J’ai été interpelé et placé en garde à vue dans le cadre d’une procédure de flagrant délit, était-ce réellement justifié ?

Tout d’abord, il convient de rappeler ce qu’est un flagrant délit.

Le flagrant délit ou le crime flagrant[1] est tout crime ou délit qui se commet actuellement, ou qui vient de se commettre. Il y a aussi crime ou délit flagrant lorsque, dans un temps très voisin de l'action, la personne soupçonnée est poursuivie par la clameur publique, ou est trouvée en possession d'objets, ou présente des traces ou indices, laissant penser qu'elle a participé au crime ou au délit.

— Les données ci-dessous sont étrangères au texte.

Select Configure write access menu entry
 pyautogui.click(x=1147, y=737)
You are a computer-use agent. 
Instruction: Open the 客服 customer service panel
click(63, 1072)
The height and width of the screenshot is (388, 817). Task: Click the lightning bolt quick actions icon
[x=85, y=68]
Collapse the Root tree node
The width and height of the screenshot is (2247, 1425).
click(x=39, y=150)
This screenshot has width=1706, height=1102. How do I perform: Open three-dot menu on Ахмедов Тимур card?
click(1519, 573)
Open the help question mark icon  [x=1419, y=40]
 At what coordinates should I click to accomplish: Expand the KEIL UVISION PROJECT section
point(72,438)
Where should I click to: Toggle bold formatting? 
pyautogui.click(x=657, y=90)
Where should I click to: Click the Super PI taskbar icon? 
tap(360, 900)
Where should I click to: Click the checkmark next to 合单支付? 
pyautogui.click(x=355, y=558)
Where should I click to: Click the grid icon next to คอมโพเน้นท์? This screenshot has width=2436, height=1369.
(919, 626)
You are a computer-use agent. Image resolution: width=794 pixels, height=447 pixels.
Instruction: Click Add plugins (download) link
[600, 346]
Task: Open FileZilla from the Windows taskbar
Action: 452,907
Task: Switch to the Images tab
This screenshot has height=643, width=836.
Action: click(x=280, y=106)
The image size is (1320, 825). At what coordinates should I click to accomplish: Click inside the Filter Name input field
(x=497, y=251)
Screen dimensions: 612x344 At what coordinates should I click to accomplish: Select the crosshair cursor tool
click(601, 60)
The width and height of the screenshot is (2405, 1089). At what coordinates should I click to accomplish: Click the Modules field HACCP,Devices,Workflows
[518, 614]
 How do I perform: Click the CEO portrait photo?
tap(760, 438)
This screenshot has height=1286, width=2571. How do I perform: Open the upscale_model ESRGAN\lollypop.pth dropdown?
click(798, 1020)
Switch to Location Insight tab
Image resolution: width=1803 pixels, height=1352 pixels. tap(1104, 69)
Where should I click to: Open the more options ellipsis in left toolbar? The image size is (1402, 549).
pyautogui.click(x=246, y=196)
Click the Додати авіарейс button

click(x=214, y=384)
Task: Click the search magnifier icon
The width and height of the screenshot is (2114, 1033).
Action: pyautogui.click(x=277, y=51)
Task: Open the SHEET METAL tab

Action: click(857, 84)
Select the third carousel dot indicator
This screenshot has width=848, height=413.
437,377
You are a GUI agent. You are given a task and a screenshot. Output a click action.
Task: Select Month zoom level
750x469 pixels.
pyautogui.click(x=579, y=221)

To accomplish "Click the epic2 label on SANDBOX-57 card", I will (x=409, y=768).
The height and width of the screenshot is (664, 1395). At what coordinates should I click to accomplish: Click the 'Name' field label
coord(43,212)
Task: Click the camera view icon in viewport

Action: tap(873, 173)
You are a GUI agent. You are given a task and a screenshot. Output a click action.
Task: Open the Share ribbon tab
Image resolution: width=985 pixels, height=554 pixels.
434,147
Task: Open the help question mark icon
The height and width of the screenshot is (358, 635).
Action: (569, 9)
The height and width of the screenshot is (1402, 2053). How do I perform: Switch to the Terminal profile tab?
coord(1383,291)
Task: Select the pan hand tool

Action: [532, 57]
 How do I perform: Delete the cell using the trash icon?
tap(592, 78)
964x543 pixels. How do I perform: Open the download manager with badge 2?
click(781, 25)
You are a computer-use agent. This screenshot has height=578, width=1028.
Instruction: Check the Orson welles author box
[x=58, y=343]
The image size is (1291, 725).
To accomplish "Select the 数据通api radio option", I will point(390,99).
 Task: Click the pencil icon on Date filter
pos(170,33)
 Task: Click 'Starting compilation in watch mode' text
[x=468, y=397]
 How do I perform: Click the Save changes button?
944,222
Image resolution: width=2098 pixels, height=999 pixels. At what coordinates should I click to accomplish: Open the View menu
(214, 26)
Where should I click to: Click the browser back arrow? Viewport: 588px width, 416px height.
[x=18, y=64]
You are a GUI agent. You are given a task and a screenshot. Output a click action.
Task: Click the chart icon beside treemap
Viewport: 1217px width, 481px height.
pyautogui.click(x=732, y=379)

Dans le cas d’un flagrant délit, une procédure plus coercitive peut être mise en place c’est ce que l’on appelle l’enquête de flagrance.

Si dans ce cadre les pouvoirs de l’OPJ sont plus étendus, il convient de rappeler que chaque personne dispose d’un droit à la liberté et à la sûreté qui veut que nul ne peut être privé de sa liberté sauf s’il y a des raisons plausibles de soupçonner qu’il a commis une infraction ou qu’il y a des motifs raisonnables de croire à la nécessité de l’empêcher de commettre une infraction ou de s’enfuir après l’accomplissement de celle-ci [2].

En tout état de cause, le Code de procédure pénale[3] dispose que l’interpellation d’un individu, dans le cadre d’une enquête de flagrance, n’est régulière que si, au moment où la flagrance est retenue, les faits constatés encourent une qualification criminelle ou, à défaut, une qualification délictuelle qui soit punissable d’une peine d’emprisonnement.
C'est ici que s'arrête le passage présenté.